[BEGIN QUOTED TEXT]
This is the first of two missions I plan to undertake to the Sudan in 2014 under my renewed mandate. In the press release I issued before the commencement of this mission, I stated, based on my assessment of the human rights situation in the Sudan last year, that the Government of the Sudan had made progress in developing policies as well as legislative and institutional mechanisms necessary for improving the human rights situation in the country, and that the next stage is for the Government to concentrate on implementing those policies in a result-oriented manner that ensures the realization of human rights throughout the country. To this end, I made some specific recommendations to the Government of the Sudan and other relevant stakeholders in my last report. My two missions to the Sudan this year will be specifically geared at pursuing the implementation of those recommendations towards the realisation of substantial improvement in the human rights situation on the ground in the Sudan.

Within the past 9 days, I have held meetings with different interlocutors in Khartoum, Kadugli in South Kordofan, El-Fasher in North Darfur, El-Daein in East Darfur and Zalingei in Central Darfur. I have collected a lot of information which I am yet to evaluate. My briefing this morning will therefore be a general overview of my preliminary assessment but with references to a number of issues as examples of matters covered with different interlocutors I have engaged with during this visit. I will be submitting a detailed report to the Human Rights Council in September 2014, after my second visit in June.
[END QUOTED TEXT]
[BEGIN PROVIDED INFORMATION]
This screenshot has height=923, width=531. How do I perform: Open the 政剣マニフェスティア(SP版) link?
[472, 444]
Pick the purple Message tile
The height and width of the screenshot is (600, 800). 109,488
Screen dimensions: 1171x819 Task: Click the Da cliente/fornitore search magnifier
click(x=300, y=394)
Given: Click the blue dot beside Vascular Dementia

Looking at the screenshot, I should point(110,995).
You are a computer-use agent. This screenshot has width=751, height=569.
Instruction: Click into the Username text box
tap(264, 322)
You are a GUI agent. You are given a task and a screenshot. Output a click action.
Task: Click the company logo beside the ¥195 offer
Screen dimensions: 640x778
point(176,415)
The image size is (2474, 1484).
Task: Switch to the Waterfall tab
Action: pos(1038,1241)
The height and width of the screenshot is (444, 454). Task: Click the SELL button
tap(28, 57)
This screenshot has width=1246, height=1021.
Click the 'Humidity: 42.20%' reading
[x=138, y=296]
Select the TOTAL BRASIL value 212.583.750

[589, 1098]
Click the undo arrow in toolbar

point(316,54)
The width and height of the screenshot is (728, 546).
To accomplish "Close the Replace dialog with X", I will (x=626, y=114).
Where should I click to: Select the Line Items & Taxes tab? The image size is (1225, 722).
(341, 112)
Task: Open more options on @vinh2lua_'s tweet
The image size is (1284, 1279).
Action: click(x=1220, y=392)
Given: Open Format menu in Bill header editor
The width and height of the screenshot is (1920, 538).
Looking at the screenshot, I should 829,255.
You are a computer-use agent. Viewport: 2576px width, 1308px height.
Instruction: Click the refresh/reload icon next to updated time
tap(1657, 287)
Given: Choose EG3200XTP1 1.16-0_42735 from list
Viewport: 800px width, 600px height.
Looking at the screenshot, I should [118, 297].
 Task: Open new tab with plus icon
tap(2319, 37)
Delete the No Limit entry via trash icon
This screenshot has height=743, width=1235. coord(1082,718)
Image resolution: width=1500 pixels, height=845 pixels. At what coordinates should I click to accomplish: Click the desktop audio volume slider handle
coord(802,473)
[END PROVIDED INFORMATION]
## WRITTEN INSTRUCTION
Transcribe the part of the Sudan mission statement from "Within the past" up to and including "visit in June.", word for word.

## RESPONSE
Within the past 9 days, I have held meetings with different interlocutors in Khartoum, Kadugli in South Kordofan, El-Fasher in North Darfur, El-Daein in East Darfur and Zalingei in Central Darfur. I have collected a lot of information which I am yet to evaluate. My briefing this morning will therefore be a general overview of my preliminary assessment but with references to a number of issues as examples of matters covered with different interlocutors I have engaged with during this visit. I will be submitting a detailed report to the Human Rights Council in September 2014, after my second visit in June.